The finding of better long‐term cardiovascular prognosis with achievement of age and sex predicted METs may not appear novel, but it is remarkable that patients who achieved predicted METs on pre‐operative ESE or received subsequent transplantation during follow‐up had similar favorable outcomes. These findings suggest that the prognostic benefit seen with achievement of predicted METs is independent of and has similar magnitude to receiving a kidney transplant in patients with advanced CKD. This result may provide clinicians with reassurance if there is delay to transplantation in patients who are able to achieve predicted METs whilst they remain on the wait‐list. Conversely, those with a poorer exercise capacity may warrant more expedited assessment for transplantation. Finally, this raises the possibility of using predicted METs for age and sex as a target for future studies exploring exercise training as a treatment modality to improve long‐term cardiovascular outcomes in CKD patients awaiting transplantation.

Study Limitations

Our results represent one of the largest kidney transplant centers in Australia, but are limited by the single‐center setting and observational design. Additionally, there could have been selection bias in the study cohort as we only included patients referred for stress echocardiography for pre‐transplant cardiovascular assessment but cannot account for patients who were referred solely for nuclear myocardial perfusion imaging. The cohort would also have excluded patients deemed unsuitable for transplantation on other clinical grounds and hence not referred for pre‐transplant cardiac stress testing. This selection bias may explain the younger patient population (52±11 years) with better exercise capacity (82% achieving 7 METs) in this study, leading to lower than expected MACE incidence which could affect the generalizability of these findings to an unselected CKD cohort. Hence, the results reported in this single‐center study may be indiscriminate and may not represent standard practice in other centers where standardized cardiovascular screening is performed for all‐comer CKD patients. Furthermore, some patients may not have been waitlisted for transplantation following ESE and cardiovascular clearance due to non‐cardiac reasons, which could introduce further selection bias into the transplanted cohort.

CONCLUSIONS

In patients with CKD undergoing cardiovascular assessment for kidney transplantation, exercise capacity as assessed on pre‐operative ESE is associated with reduced likelihood of long‐term MACE. Patients who are able to achieve predicted METs for age and sex have good long‐term cardiovascular prognosis that is independent of and of similar magnitude to receiving a kidney transplant.
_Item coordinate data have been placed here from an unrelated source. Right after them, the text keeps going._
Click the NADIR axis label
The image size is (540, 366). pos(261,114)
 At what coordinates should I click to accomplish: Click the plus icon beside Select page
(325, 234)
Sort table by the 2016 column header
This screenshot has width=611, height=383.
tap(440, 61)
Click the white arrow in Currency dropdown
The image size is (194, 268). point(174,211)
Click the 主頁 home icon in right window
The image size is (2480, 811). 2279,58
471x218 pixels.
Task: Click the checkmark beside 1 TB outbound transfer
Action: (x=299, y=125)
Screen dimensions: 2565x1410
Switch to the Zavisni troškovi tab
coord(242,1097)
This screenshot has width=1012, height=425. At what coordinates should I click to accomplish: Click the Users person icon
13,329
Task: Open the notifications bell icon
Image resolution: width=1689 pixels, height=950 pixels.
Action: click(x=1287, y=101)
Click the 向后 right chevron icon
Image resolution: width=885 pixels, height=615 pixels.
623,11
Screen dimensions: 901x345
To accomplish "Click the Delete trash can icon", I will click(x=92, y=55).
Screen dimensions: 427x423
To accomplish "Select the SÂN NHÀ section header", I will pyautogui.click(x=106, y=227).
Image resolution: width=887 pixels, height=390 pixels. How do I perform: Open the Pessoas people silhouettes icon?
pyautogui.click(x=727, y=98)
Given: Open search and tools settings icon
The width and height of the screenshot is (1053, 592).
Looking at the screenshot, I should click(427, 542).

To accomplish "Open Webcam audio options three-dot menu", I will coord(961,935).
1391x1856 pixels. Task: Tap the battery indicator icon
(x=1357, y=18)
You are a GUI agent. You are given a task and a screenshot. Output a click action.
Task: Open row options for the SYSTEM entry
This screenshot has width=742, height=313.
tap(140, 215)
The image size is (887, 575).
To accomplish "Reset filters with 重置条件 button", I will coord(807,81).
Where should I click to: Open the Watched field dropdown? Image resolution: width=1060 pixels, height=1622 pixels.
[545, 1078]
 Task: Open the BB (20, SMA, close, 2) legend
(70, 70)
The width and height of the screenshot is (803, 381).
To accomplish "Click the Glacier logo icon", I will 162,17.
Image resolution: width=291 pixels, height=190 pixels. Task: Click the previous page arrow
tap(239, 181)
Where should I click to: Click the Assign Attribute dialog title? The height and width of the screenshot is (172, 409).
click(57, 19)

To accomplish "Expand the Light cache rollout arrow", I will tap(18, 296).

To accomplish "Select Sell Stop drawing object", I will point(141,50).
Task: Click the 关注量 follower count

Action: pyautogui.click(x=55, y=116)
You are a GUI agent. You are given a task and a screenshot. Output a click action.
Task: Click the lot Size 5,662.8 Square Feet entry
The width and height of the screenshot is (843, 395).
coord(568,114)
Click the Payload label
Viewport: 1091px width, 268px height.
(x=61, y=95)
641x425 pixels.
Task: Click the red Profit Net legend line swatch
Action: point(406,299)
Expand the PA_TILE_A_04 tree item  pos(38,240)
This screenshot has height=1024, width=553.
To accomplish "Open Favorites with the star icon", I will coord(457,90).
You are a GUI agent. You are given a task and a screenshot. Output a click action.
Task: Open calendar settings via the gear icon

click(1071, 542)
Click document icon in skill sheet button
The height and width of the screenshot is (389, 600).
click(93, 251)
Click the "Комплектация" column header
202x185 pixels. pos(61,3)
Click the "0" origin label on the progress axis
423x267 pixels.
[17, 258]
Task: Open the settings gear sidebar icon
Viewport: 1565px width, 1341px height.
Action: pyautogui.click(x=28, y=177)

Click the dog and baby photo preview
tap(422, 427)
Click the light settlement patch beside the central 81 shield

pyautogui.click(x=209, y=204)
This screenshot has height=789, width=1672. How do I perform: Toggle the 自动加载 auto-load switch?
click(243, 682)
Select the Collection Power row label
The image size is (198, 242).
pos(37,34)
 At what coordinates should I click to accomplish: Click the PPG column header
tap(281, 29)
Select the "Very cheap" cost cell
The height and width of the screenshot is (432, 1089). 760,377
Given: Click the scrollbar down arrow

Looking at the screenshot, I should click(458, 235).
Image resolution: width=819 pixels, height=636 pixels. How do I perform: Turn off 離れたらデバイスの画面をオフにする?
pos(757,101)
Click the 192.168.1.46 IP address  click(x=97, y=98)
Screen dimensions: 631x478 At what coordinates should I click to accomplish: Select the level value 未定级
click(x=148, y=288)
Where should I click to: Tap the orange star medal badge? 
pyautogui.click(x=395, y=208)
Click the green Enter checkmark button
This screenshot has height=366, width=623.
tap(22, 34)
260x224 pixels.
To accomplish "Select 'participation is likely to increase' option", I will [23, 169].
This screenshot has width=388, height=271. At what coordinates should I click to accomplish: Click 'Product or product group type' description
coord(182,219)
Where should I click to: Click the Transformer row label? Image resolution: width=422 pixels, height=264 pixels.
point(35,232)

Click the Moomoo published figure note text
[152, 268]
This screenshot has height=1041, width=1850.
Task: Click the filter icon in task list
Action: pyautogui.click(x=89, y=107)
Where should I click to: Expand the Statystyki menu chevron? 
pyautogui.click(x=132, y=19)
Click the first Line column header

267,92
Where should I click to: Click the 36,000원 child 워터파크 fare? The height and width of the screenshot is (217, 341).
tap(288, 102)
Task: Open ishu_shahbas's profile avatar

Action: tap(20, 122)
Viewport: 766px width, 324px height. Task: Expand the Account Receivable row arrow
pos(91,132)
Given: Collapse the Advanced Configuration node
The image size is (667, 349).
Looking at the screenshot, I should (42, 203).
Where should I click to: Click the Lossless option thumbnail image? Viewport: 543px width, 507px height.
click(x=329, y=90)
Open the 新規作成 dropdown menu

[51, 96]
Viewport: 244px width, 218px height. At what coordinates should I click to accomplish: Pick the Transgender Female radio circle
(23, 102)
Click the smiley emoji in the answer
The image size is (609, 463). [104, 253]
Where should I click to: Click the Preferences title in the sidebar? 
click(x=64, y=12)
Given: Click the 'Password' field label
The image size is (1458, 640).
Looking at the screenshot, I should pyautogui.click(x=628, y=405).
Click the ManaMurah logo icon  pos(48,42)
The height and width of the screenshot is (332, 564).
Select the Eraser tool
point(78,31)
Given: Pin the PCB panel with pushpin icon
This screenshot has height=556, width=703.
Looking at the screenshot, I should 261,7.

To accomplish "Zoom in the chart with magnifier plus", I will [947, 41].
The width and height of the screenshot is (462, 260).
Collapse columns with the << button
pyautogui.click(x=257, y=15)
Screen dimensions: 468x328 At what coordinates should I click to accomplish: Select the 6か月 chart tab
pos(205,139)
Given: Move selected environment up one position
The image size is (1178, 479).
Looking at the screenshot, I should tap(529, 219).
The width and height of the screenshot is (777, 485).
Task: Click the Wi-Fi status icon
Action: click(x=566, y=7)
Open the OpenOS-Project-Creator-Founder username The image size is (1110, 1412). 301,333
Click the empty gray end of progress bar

Further studies are required to prospectively assess exercise training as a treatment modality to improve long‐term cardiovascular outcomes in CKD patients awaiting transplantation.

Sources of Funding

This work was not supported by any funding. Dr Nerlekar is supported by an Emerging Leader Fellowship from the National Health and Medical Research Council.

Disclosures

The authors have no disclosures, conflicts of interest, or relationships to industry to report.

Supporting information

Tables S1–S8

Figures S1–S2

Click here for additional data file.^{(206KB, pdf)}

Acknowledgments

The authors wish to thank Professor Thomas Marwick (Baker Heart and Diabetes Institute, Melbourne, Australia) for his guidance, and Dr Caitlin Cheshire (Monash Heart, Melbourne, Australia), Dr Hashrul Rashid (Monash Heart, Melbourne, Australia), and Ms Orla Maney (Department of Nephrology, Monash Health, Melbourne, Australia) for their assistance in data collection.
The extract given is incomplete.